Kolejny spływ kajakowy Grupy 33 miał miejsce w pogodną niedzielę 24.07.2022 r.

Tradycyjnie, uczestnicy spływu spotkali się w pobliżu pałacu w Chałupkach i byłego przejścia granicznego z czeskim Bohuminem. Osoby, które dotarły wcześniej, zwiedzały okolicę. Ostatecznie stawiło się 24 odważnych kajakarek i kajakarzy, którzy postanowili skorzystać ze sprzyjającej pogody – słonecznej, ale nie za gorącej. Wody w Odrze było mniej niż w poprzednich latach, w niektórych miejscach tylko 65 centymetrów. Nie było więc możliwości popłynięcia pontonem, na co niektórzy bardzo liczyli. Tym razem mieliśmy popłynąć do Krzyżanowic, ale z powodu niskiego stanu wody trzeba było skrócić trasę. Meta ponownie przypadła w okolicy wiaduktu w Zabełkowie.

kajaki

Krótko po godzinie 14.00 wiosła poszły w ruch i wodowaliśmy kajaki, pod czujnym okiem naszych „aniołów stróżów”, czyli panów Kamila i Przemka z firmy Pagajos organizującej spływ. Jeszcze tylko chwila na oswojenie się z rzeką, przećwiczenie podstawowych manewrów, ustalenie podziału obowiązków w kajaku (kto steruje, a kto się opala;) i ruszyliśmy na spotkanie przygodzie.

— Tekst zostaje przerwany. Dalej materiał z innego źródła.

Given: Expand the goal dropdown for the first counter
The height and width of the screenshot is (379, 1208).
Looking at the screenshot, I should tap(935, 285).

Spływ zapewnił nam sporo atrakcji, gdyż trzeba było sprawnie omijać pojawiające się zwalone drzewa, czy podstępnie wynurzające się z wody konary, a czasami zmierzyć się z mieliznami, przez co niektórzy mogli zanurzyć się w odmętach Odry, na szczęście jedynie...po kostki ;) Wyprawie przewodzili pan Kamil razem z naszą Hanią, która podjęła się trudów organizacji całego tego wydarzenia. W tym roku nie było żadnej wywrotki, co ponoć jest ewenementem godnym odnotowania w kronikach Grupy 33. Być może to ze względu na niski stan wody, a może po prostu jesteśmy, dzięki Hani i jej spływom, coraz lepszymi kajakarzami.

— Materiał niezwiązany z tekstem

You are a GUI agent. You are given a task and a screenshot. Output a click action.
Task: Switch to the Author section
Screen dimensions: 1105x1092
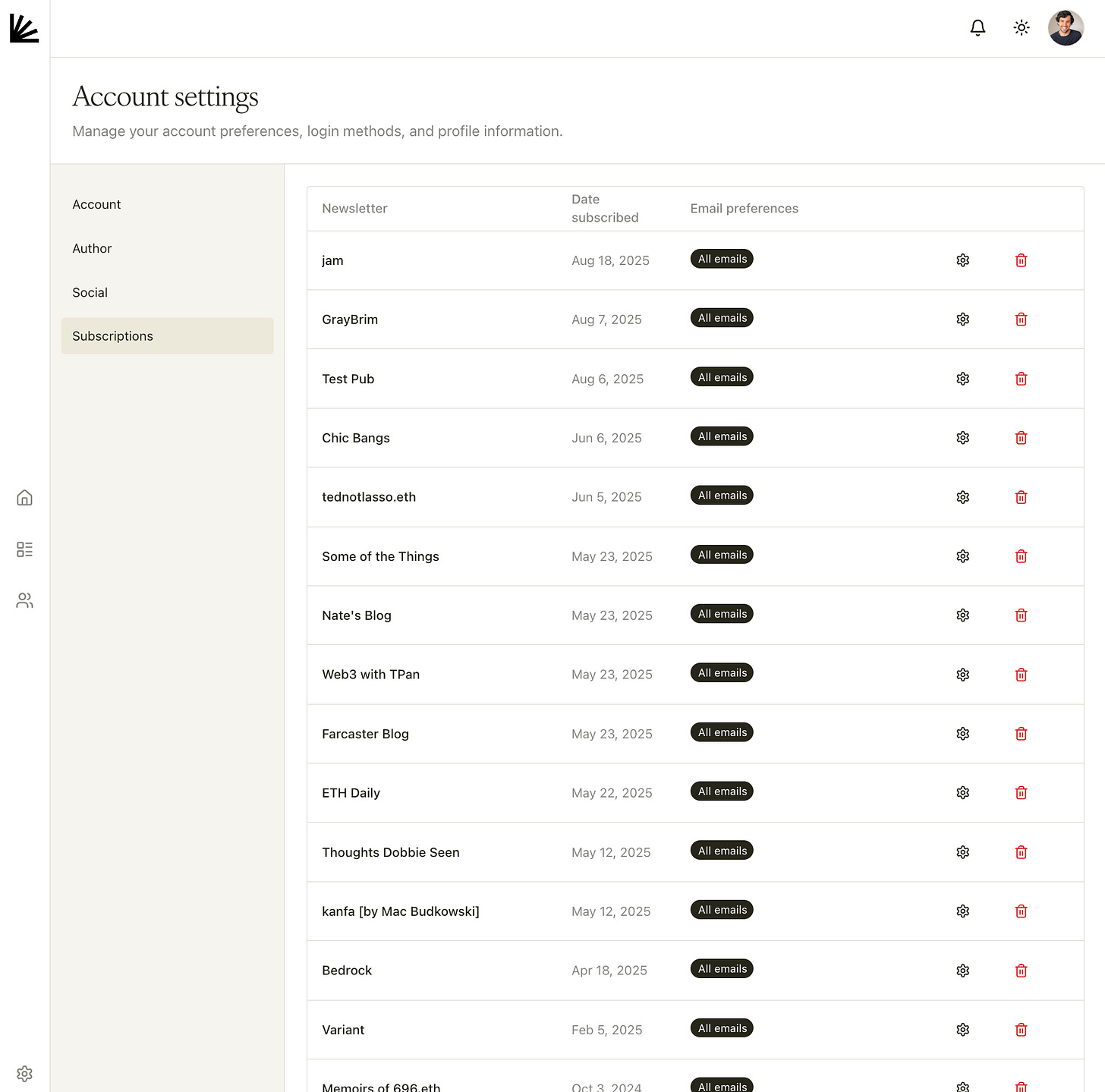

Po drodze mogliśmy podziwiać piękno dzikiej, nieuregulowanej rzeki, która w tym roku znowu zmieniła nieco swoje koryto. Momentami zaskakiwał nas wysoki, skalisty brzeg. Oczy cieszyły rosnące wzdłuż brzegów kwiaty. Czasami nurt był spokojny, przez większość drogi wymagał jednak czujności, ale też dawał sporo emocji. Spływ był zatem także dobrą okazją do integracji i ćwiczenia umiejętności pracy zespołowej. Spoza osób z rejonu śląskiego Grupy pojawiła się też reprezentacja z Krakowa i Poznania.

Wszyscy dopłynęliśmy do celu zgodnie z przewidywanym czasem. Niektórzy do punktu startu wrócili busikiem, a spora część miała jeszcze siły na powrotny spacerek do Chałupek, choć początkowo po opuszczeniu kajaka cała ziemia kołysała się pod stopami.

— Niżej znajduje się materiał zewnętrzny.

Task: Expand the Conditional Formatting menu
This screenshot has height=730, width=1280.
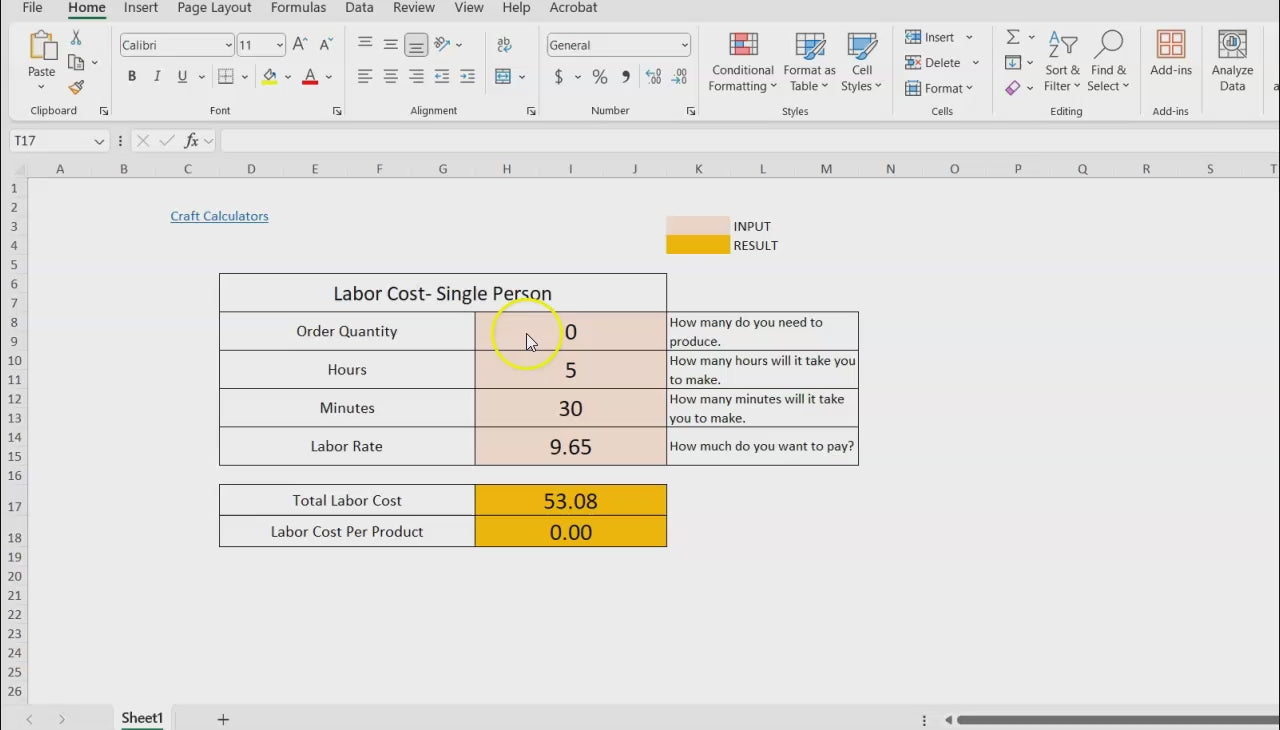Action: point(742,62)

To jednak nie był koniec atrakcji. Czekało na nas jeszcze ognisko przygotowane przez organizatorów. Po wysiłku kiełbaski z ogniska w doborowym towarzystwie smakowały super. Nie zabrakło rozmów i śmiechu a najwytrwalsi mogli jeszcze skosztować pysznych pieczonych ziemniaków. Niektórym było mało i wybrali się na spacer do odległej ok. 4 km wieży widokowej, którą mijaliśmy na kajakach. Malownicza trasa i widok z góry na meandry Odry wynagrodziły wysiłek. Piękno przyrody tego słonecznego dnia zwracało nasze myśli ku Bogu. Szkoda jedynie, że ten wspólny czas tak szybko się skończył, ale na pewno będzie miłym wakacyjnym wspomnieniem, dzięki któremu każdy mógł poczuć smak lata i cieszyć się byciem w grupie.